*** Opening of Materials provided ***

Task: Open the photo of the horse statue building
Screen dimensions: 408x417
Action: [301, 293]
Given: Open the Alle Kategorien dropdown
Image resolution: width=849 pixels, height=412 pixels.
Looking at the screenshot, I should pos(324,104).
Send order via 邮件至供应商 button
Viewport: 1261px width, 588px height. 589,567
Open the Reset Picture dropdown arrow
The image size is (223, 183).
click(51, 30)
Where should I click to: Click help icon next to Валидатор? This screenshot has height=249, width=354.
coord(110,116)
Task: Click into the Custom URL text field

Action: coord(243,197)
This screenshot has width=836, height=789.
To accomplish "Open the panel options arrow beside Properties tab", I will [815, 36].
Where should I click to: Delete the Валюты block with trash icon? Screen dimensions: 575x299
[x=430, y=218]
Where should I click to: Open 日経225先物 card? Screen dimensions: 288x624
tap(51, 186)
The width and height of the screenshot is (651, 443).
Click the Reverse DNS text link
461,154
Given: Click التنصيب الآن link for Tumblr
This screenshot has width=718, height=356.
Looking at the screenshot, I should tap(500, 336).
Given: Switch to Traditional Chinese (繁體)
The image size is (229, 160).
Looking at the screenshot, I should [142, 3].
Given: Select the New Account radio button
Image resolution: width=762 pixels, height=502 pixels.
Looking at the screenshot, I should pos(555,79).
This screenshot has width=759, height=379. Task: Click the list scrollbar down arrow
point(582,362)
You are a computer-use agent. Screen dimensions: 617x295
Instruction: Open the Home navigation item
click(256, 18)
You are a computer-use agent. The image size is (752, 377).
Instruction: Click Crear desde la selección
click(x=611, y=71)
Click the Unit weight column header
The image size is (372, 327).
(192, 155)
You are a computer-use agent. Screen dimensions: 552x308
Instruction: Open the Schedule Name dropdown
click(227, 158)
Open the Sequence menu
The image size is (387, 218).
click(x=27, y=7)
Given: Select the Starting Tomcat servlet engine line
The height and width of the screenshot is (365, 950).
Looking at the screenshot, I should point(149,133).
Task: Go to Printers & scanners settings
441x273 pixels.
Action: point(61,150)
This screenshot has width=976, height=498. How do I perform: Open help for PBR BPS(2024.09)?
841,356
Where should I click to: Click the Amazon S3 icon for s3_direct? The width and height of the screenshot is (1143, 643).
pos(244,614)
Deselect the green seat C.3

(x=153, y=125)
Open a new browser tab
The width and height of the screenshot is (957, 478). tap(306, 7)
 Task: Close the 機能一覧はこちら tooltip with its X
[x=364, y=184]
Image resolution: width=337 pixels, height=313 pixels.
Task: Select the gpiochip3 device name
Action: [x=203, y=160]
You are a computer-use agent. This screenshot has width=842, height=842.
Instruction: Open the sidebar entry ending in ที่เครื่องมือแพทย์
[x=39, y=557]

*** Close of Materials provided ***

Task:
Search the entries for the string "computer" and copy each line where it occurs.

Task output:
You are a computer-use agent. Screen dimensions: 617x295
You are a computer-use agent. The image size is (752, 377).
You are a computer-use agent. Screen dimensions: 552x308
You are a computer-use agent. This screenshot has width=842, height=842.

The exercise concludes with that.